Born in 1937, Sheikh Nawaf was the fifth son of Kuwait’s late ruler from 1921 to 1950 Sheikh Ahmad al-Jaber Al-Sabah.
He received secondary schooling in Kuwait but did not go on to higher education.
He started his political career at 25 as governor of Hawalli province, where he remained until 1978, before taking on the role of interior minister for a decade.
– Battered economy –
Sheikh Nawaf became defence minister two years before the start of the seven-month Iraqi occupation in 1991.
After the liberation by a US-led international force, he was named minister for social affairs and excluded from the government formed after the first post-war election in 1992.
Sheikh Nawaf returned as deputy commander of the national guard in 1994 and in 2003 became interior minister again.
This period was marked by a series of deadly clashes between Kuwaiti security forces and Islamic militants in January 2005.

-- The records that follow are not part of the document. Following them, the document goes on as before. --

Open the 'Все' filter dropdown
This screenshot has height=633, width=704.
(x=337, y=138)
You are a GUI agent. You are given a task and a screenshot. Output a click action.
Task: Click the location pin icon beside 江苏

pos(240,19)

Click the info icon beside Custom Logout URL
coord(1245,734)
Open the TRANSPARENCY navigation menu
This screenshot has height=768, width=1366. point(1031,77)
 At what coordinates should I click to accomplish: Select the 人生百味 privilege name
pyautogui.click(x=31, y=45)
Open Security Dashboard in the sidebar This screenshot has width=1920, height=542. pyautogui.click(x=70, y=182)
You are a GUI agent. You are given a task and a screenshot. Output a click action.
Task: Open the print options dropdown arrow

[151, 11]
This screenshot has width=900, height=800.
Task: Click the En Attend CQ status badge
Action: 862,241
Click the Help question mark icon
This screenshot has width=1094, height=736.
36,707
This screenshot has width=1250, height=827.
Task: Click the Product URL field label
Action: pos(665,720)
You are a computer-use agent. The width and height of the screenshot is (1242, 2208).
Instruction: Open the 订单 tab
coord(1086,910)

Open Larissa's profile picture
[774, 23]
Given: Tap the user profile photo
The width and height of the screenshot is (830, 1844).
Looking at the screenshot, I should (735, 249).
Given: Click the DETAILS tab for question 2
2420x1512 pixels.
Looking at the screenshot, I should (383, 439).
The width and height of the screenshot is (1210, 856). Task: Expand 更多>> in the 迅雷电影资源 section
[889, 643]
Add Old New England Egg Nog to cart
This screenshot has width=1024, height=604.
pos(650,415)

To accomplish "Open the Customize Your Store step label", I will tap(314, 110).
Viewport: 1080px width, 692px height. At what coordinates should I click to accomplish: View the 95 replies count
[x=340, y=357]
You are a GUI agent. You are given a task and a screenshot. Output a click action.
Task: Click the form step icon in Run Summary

On becoming emir, Sheikh Nawaf had to steer the economy through a crisis caused by a fall in oil prices that saw Kuwait’s credit rating cut by international agencies in 2020.
He acknowledged the “serious” challenges in his inauguration speech and the government spent heavily — doubling public debt in 18 months — to guide the state through the Covid-19 pandemic.
He made few dramatic changes, however.
Kuwait has maintained its hardline stance on Israel even as Bahrain and the United Arab Emirates have established relations. It remains a diplomatic rarity in maintaining close relations with both Saudi Arabia and its regional rival Iran.
Mohammed al-Faily, an expert in constitutional law at Kuwait University, said Sheikh Nawaf was generally considered “a calm person who, when it calls for it, can take firm decisions”.
The future for the royal family remains uncertain.
There are bitter divisions within the Sabah family, with lurid accusations of corruption and political conspiracies lodged by some members against rivals.
Kuwait’s constitution stipulates only that the ruler should be a descendant of the nation’s founder, Mubarak Al-Sabah. By tradition, the throne had alternated between the Salem and Jaber branches of the family.
But that pattern has been broken this decade, with Sheik Sabah, Sheikh Nawaf and the heir-apparent Sheikh Mishal all from the Jaber clan.